Exercise details: Set down, word for word, the passage of the graphics card power discussion starting with "If you start" and going on through "with on Vega 7.".

1. Not happening, even NV cards don't touch this.
2. Hopefully they land under here, no disappointing at all because of diminishing returns on power savings when dropping nodes. If there is any it will probably be eaten up by increased transistor count and GDDR6.
3. Really hope not


----------



## Casecutter (May 9, 2019)

Auer said:


> Hoping for #1



If you start with a 56CU part (Vega 56) the TDP was 210W, though TDP is “not the end all be all”. If we look at power usage under “Gaming”, we know that a 1070 was better by 57%, 1080 27%, while a 2070 is 17% better than a Vega 56.

Now sure the 2070 is higher performance, although if we postulate this Navi might nip at the heels of a 2070, it comes down to performance / watts. And yes we should see power savings moving to 7nm, but we know Navi at its' heart is GCN architecture.  AMD will be going more for clocks, but I don't think it will be at “dam the efficiency savings” they went with on Vega 7. 

So someone can find the real numbers (l looked around), but if the mix is 15% higher clocks while 15% saving in power (12mn vs. 7nm) what’s that look like?  Boost clock on the Vega 56+15% = 1700Mhz (that's around what Gamer Nexus was needing).  Then 15% lower power would make it 195W in “normal gaming” same as the 2070 Founders Edition. So if we say the TDP on Vega 56 could by that drop 15%, that equates to 178 TDP.  That's right inline with the 175 TDP claimed by the 2070 FE.  I think a range of 170-180W is plausible.

Dataset rows:
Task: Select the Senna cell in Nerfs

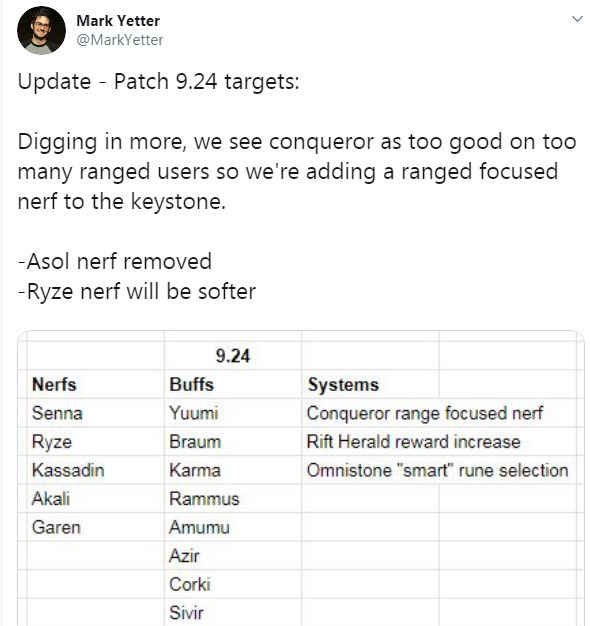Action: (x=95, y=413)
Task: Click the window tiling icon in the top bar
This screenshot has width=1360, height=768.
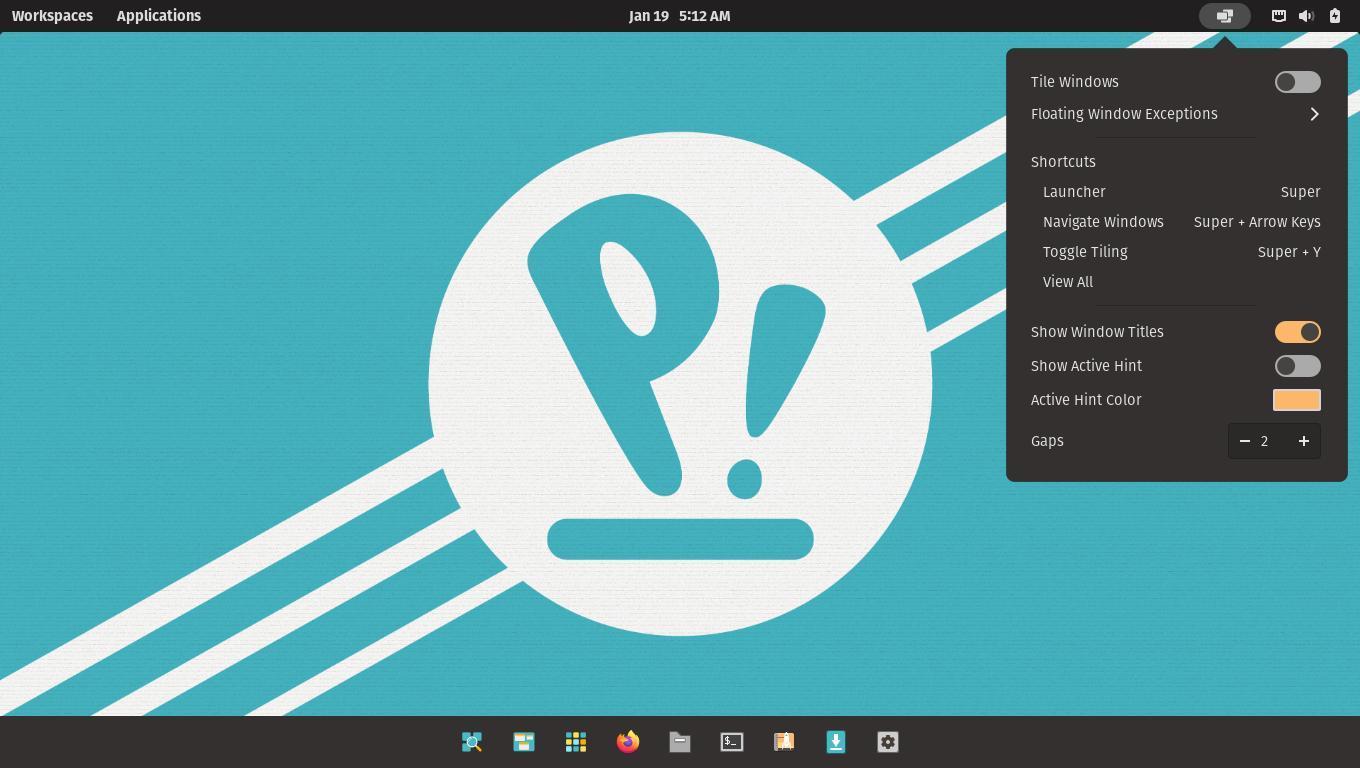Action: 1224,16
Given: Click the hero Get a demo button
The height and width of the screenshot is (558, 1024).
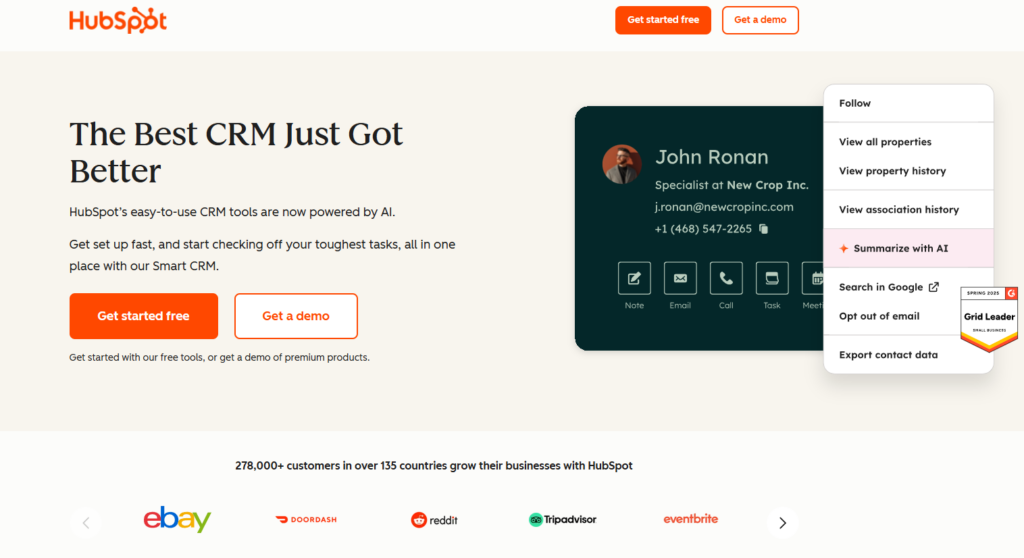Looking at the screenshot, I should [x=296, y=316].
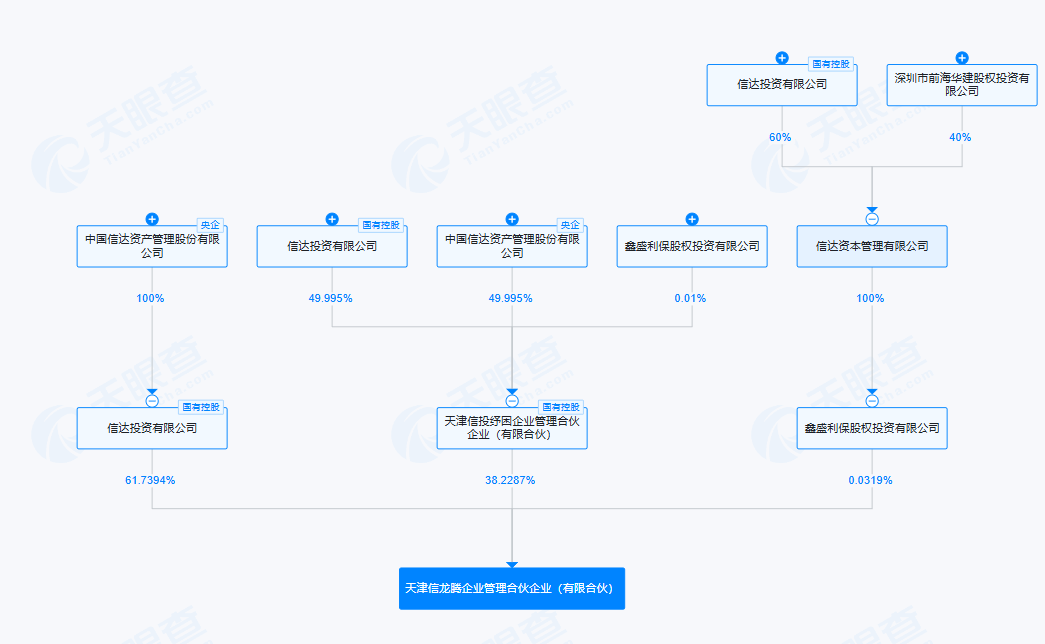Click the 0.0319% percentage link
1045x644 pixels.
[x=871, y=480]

---

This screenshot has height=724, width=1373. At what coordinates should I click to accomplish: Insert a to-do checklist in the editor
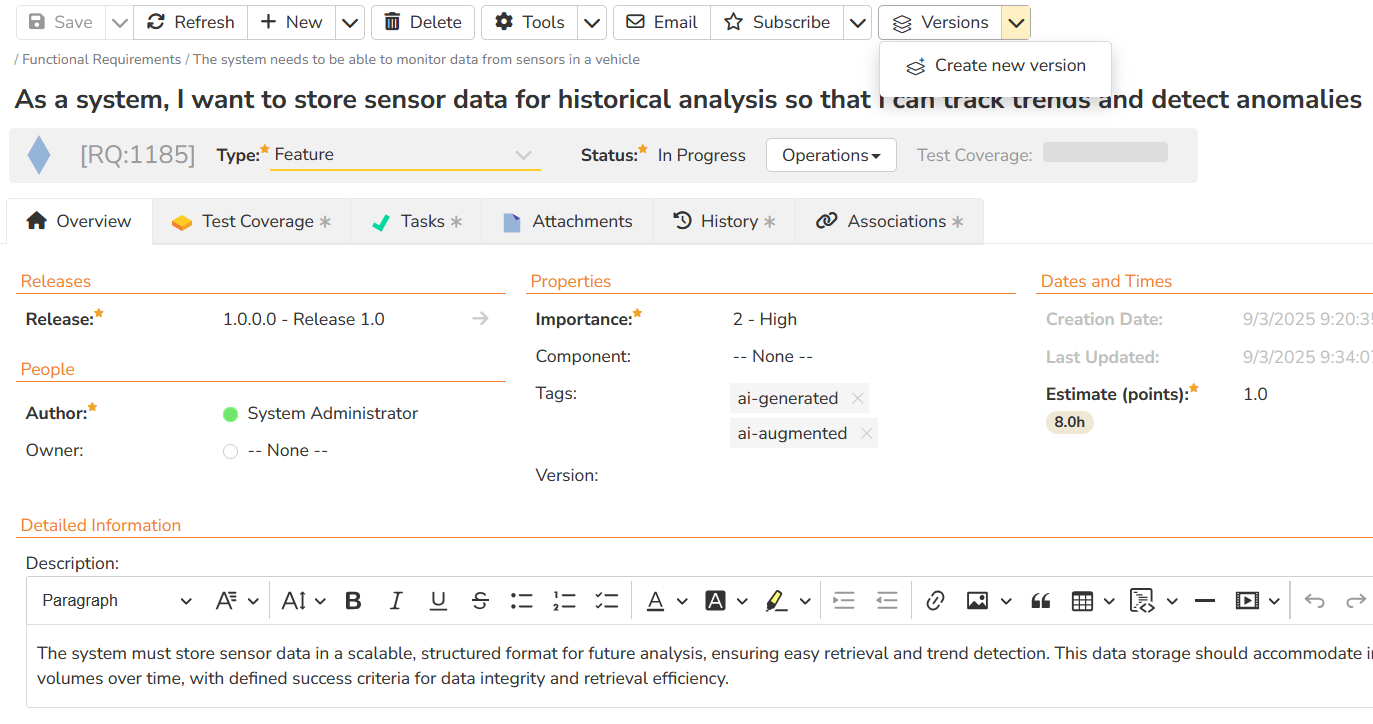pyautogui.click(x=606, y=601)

Exercise output:
If you start with a 56CU part (Vega 56) the TDP was 210W, though TDP is “not the end all be all”. If we look at power usage under “Gaming”, we know that a 1070 was better by 57%, 1080 27%, while a 2070 is 17% better than a Vega 56.

Now sure the 2070 is higher performance, although if we postulate this Navi might nip at the heels of a 2070, it comes down to performance / watts. And yes we should see power savings moving to 7nm, but we know Navi at its' heart is GCN architecture.  AMD will be going more for clocks, but I don't think it will be at “dam the efficiency savings” they went with on Vega 7.